To do: Top to bottom, give the entries again exactly as written.

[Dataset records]
★ ★ ★ ★
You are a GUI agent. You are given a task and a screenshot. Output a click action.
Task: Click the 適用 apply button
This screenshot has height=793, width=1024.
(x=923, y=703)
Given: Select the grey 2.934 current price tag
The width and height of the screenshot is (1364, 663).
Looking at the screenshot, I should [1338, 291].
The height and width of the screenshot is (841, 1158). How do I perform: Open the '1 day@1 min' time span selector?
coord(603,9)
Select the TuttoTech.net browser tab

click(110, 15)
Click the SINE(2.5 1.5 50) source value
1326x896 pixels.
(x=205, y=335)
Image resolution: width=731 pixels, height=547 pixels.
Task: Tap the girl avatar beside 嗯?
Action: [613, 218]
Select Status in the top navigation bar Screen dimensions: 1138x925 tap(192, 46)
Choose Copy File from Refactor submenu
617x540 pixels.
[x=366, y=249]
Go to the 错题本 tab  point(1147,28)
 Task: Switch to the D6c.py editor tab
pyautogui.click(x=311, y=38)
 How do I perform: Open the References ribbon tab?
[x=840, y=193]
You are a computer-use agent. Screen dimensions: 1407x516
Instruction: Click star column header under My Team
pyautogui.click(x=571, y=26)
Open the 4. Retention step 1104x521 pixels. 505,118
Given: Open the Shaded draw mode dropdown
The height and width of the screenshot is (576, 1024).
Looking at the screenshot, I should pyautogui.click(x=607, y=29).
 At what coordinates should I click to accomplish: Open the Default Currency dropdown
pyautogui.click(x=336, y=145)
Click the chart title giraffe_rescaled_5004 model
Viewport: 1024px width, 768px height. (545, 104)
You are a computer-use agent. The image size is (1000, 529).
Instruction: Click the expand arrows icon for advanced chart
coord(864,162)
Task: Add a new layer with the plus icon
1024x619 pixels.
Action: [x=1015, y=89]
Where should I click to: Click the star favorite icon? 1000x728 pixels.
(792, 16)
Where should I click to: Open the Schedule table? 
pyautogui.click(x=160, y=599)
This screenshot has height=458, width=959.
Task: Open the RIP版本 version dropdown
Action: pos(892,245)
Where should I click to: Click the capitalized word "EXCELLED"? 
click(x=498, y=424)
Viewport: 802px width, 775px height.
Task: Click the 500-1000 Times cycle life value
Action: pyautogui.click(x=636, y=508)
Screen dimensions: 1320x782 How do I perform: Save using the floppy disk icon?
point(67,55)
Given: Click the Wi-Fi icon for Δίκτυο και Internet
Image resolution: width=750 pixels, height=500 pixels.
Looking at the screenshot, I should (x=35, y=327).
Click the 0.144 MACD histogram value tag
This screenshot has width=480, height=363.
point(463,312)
★ ★ ★ ★
Worked solution:
You are a GUI agent. You are given a task and a screenshot. Output a click action.
Task: Click the 適用 apply button
This screenshot has height=793, width=1024.
(x=923, y=703)
Given: Select the grey 2.934 current price tag
The width and height of the screenshot is (1364, 663).
Looking at the screenshot, I should [1338, 291].
The height and width of the screenshot is (841, 1158). How do I perform: Open the '1 day@1 min' time span selector?
coord(603,9)
Select the TuttoTech.net browser tab

click(110, 15)
Click the SINE(2.5 1.5 50) source value
1326x896 pixels.
(x=205, y=335)
Image resolution: width=731 pixels, height=547 pixels.
Task: Tap the girl avatar beside 嗯?
Action: [613, 218]
Select Status in the top navigation bar Screen dimensions: 1138x925 tap(192, 46)
Choose Copy File from Refactor submenu
617x540 pixels.
[x=366, y=249]
Go to the 错题本 tab  point(1147,28)
 Task: Switch to the D6c.py editor tab
pyautogui.click(x=311, y=38)
 How do I perform: Open the References ribbon tab?
[x=840, y=193]
You are a computer-use agent. Screen dimensions: 1407x516
Instruction: Click star column header under My Team
pyautogui.click(x=571, y=26)
Open the 4. Retention step 1104x521 pixels. 505,118
Given: Open the Shaded draw mode dropdown
The height and width of the screenshot is (576, 1024).
Looking at the screenshot, I should pyautogui.click(x=607, y=29).
 At what coordinates should I click to accomplish: Open the Default Currency dropdown
pyautogui.click(x=336, y=145)
Click the chart title giraffe_rescaled_5004 model
Viewport: 1024px width, 768px height. (545, 104)
You are a computer-use agent. The image size is (1000, 529).
Instruction: Click the expand arrows icon for advanced chart
coord(864,162)
Task: Add a new layer with the plus icon
1024x619 pixels.
Action: [x=1015, y=89]
Where should I click to: Click the star favorite icon? 1000x728 pixels.
(792, 16)
Where should I click to: Open the Schedule table? 
pyautogui.click(x=160, y=599)
This screenshot has height=458, width=959.
Task: Open the RIP版本 version dropdown
Action: pos(892,245)
Where should I click to: Click the capitalized word "EXCELLED"? 
click(x=498, y=424)
Viewport: 802px width, 775px height.
Task: Click the 500-1000 Times cycle life value
Action: pyautogui.click(x=636, y=508)
Screen dimensions: 1320x782 How do I perform: Save using the floppy disk icon?
point(67,55)
Given: Click the Wi-Fi icon for Δίκτυο και Internet
Image resolution: width=750 pixels, height=500 pixels.
Looking at the screenshot, I should (x=35, y=327).
Click the 0.144 MACD histogram value tag
This screenshot has width=480, height=363.
point(463,312)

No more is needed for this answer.